To validate testing methods, I selected a DC pile at a charging station, focusing on its load performance — frontline testing demands "real-world verification" to truly understand performance.

3.1.2 Testing Conclusions

Taking Pile No. 1 as an example, tests revealed:

• When output voltage deviated, the constant current was 60A;

• When output current deviated, the constant voltage was 400V;

• The voltage-time graph met circuit control requirements.

This test combined AC and DC side measurements, enabling the charger to operate under load, maintaining constant voltage stability.

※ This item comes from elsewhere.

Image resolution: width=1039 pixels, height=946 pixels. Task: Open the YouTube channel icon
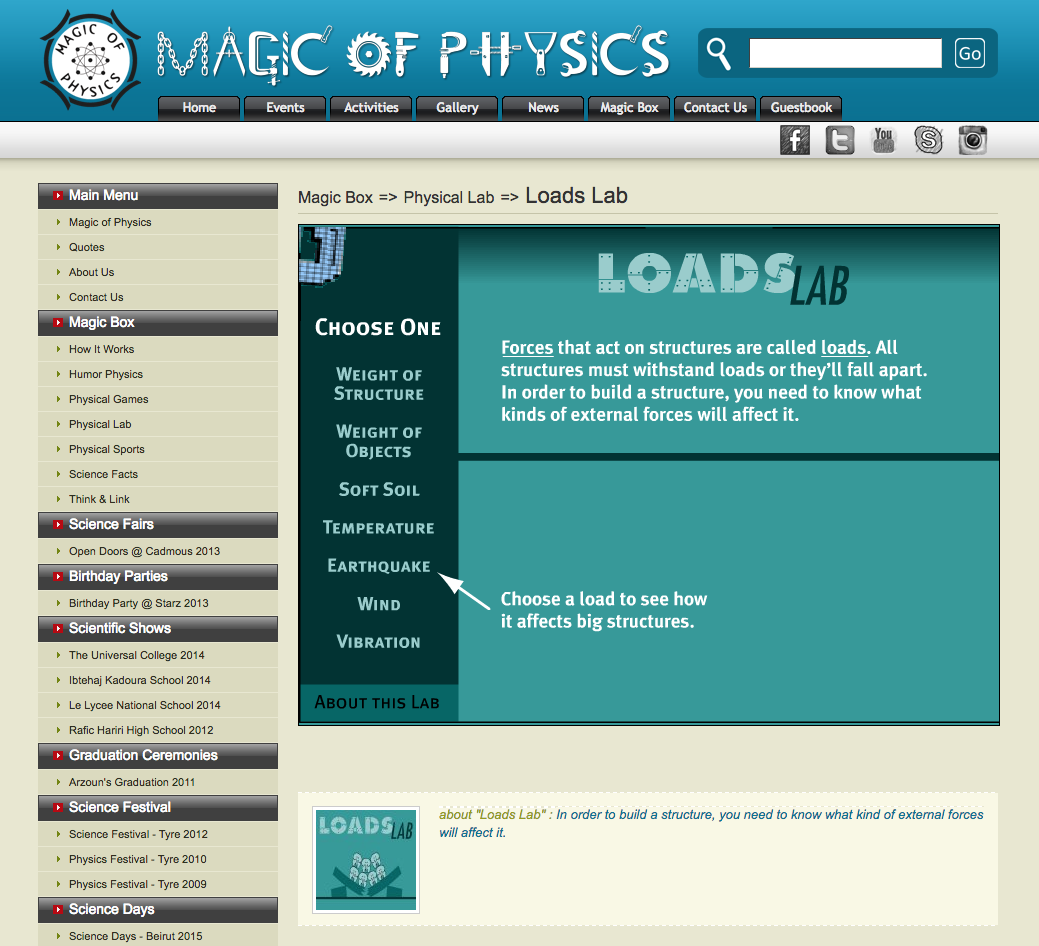[x=883, y=140]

With an input voltage of 500V, load current was optimized, and power was measured in real-time — this comprehensive approach thoroughly assessed the pile's performance.

3.2 Testing Issues and Improvements: Frontline Challenges and Solutions

• Equipment Issues: Testing devices can display communication messages but fail to generate standardized protocol consistency reports, reducing efficiency; difficulty in achieving constant voltage/current; low integration and portability, with bulky resistive loads.

Solution: My team and I added protocol consistency reporting to devices, introduced constant voltage/current modes, and pushed for device integration — frontline testers must proactively solve these "bottlenecks".

• Protocol Update Issues: Some piles update communication protocols to international standards, making testing with old standards inaccurate. Testing platforms must support both old and new standards — we must keep pace with industry updates.

• Inadequate Testing Content: Wireless communication interference during human-machine/network interaction disrupts the EV-to-network APP connection; manual restarts resolve pile faults, requiring core product fault analysis.

Solution: Testing platforms must include these scenarios, evaluating wireless communication stability and fault self-recovery — frontline issues must be exposed and resolved during testing.

4. Conclusion: A Frontline Tester's Aspirations for the Industry

Electric vehicles rely on charging piles for "energy". To ensure charging piles are reliable and durable, efficient supervision and inspection systems are essential. As frontline testers, we work closely with piles daily, hoping to identify performance and safety issues through real-time testing and implement practical solutions, ensuring the new energy vehicle industry thrives. Industry progress hinges on solid work, and we testers must "hold the line" in this critical link.